*What needs to be done:* Transcribe nothing but the lines from the one with "The width and" to the end of the entries, both included, keeping each exact and leaving every picture out.

*Provided records:*
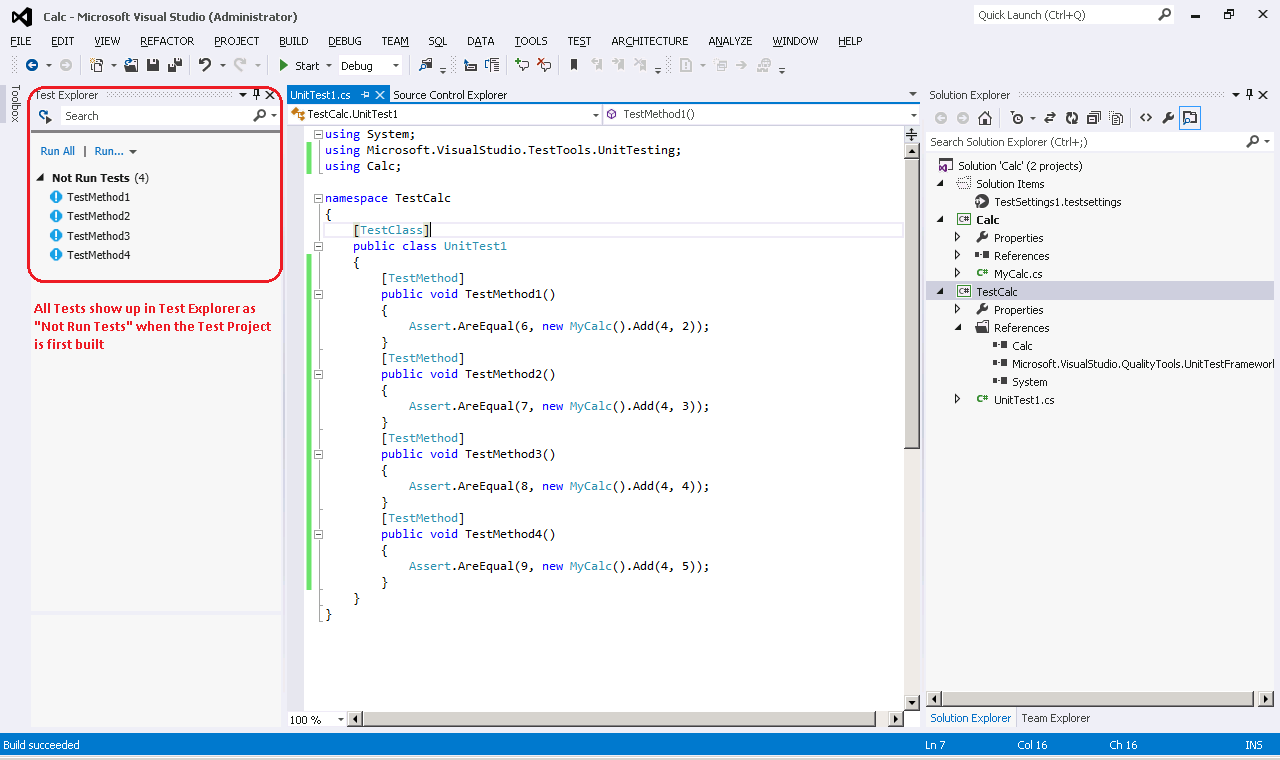Open Find in Files from the toolbar

428,65
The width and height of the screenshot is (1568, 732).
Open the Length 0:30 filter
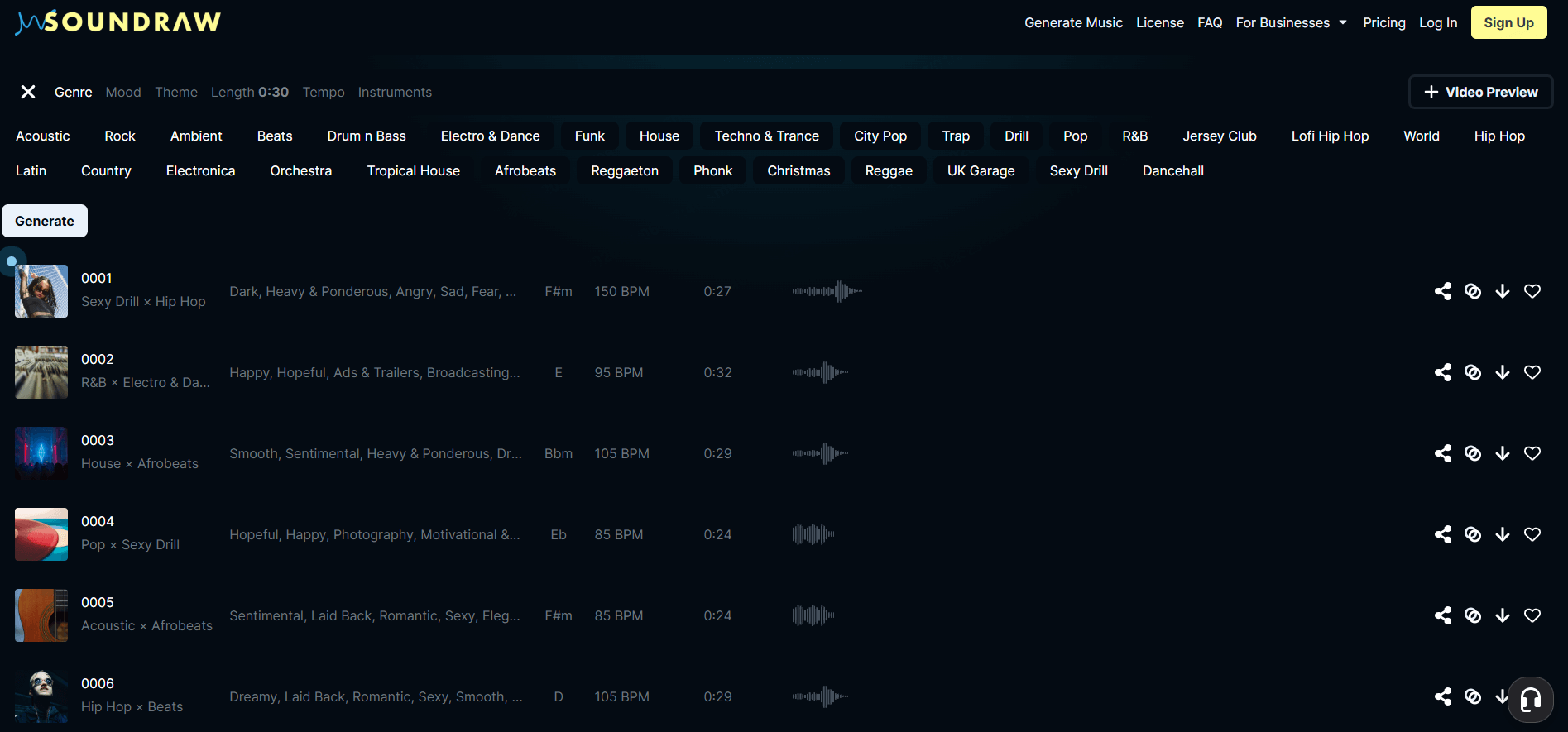coord(249,92)
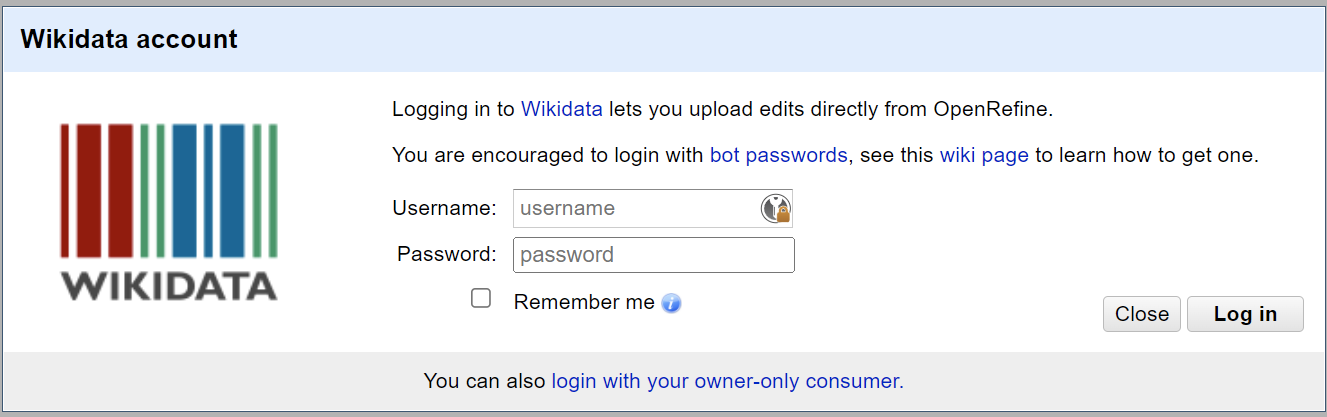
Task: Click the blue info icon beside Remember me
Action: pyautogui.click(x=672, y=303)
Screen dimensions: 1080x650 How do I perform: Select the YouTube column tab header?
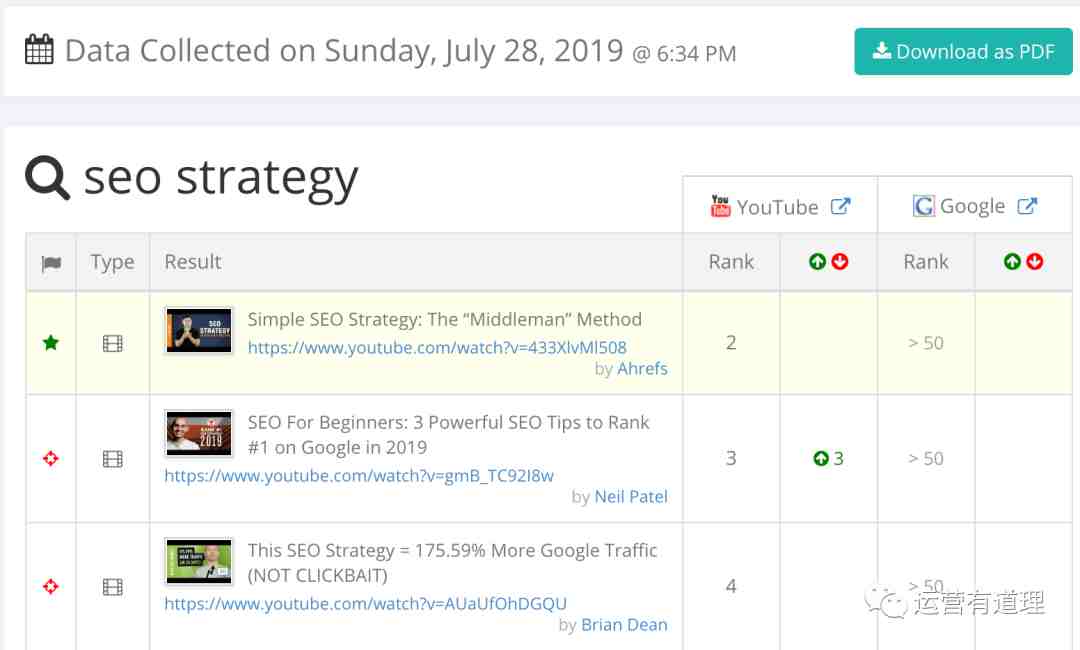click(780, 205)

*Final answer:*
The width and height of the screenshot is (1568, 732).
Open the Length 0:30 filter
coord(249,92)
Task: Click the blue info icon beside Remember me
Action: pyautogui.click(x=672, y=303)
Screen dimensions: 1080x650 How do I perform: Select the YouTube column tab header?
click(780, 205)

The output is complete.